Film review: Shin Godzilla – iconic monster returns for satire of Japanese political bureaucracy
Buck-passing careerists scramble to avoid the blame after Godzilla lays waste to Tokyo, but this reboot simply doesn’t give enough screen time to the atomic monster
A darkly comic satire of Japanese political bureaucracy, Toho’s 29th entry in the Godzilla franchise may prove too talky for some, but still manages to pay loving homage to the lumbering anti-hero of Ishiro Honda’s 1954 classic.
Within its opening moments, Shin Godzilla uses a sudden attack on Tokyo by a marauding sea monster to evoke the devastating impact of 2011’s Tohoku earthquake and tsunami. The film then takes aim at the bureaucratic junkyard of ageing, out-of-touch politicians desperate to pass the buck and avoid controversy. While government departments scramble to shirk responsibility for the disaster, only deputy secretary Yaguchi (Hiroki Hasegawa) seems able to organise an effective response.

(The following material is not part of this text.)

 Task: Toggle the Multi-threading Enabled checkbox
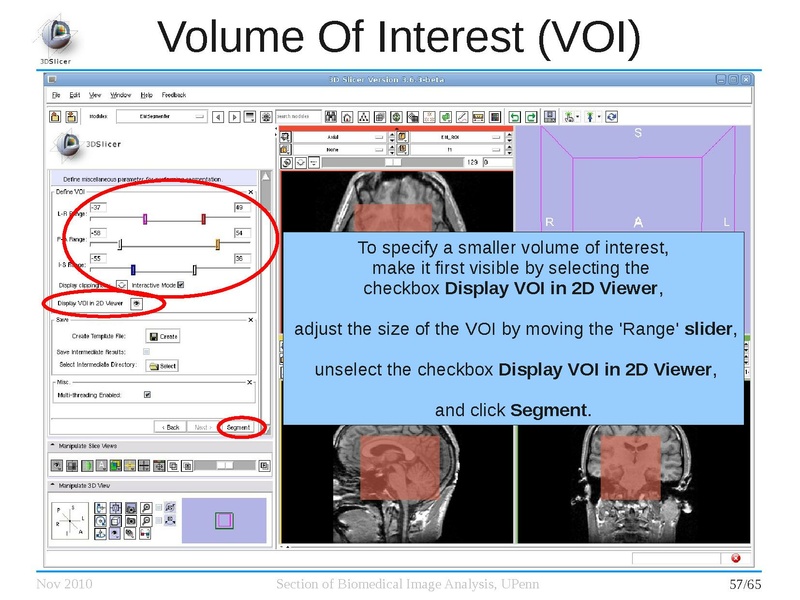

Co-directed by anime veteran Hideaki Anno and Attack on Titan ’s Shinji Higuchi, Shin Godzilla boasts the largest screen incarnation of “Gojira” to-date, a creature we see evolve from bizarre fish-eyed amphibian to indestructible lizard king using a playful combination of CGI, model work and performance capture. Emitting radioactive Technicolor death rays from every conceivable orifice, Godzilla easily thwarts the Special Defence Force’s belated counter-attack, leading to an emotional quandary as Japan must request a nuclear response from the US.

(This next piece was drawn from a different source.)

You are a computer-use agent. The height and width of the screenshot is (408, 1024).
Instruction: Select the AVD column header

Frustratingly, Shin Godzilla is yet another reboot, leading the film to fall foul of its own criticisms as superfluous characters engage in convoluted conversations about what is going on and what needs to be done. Unsurprisingly the film teases a possible sequel, and more of this new incarnation would be welcome, provided the loquacious powers-that-be yield more of their screen time to their atomic foe.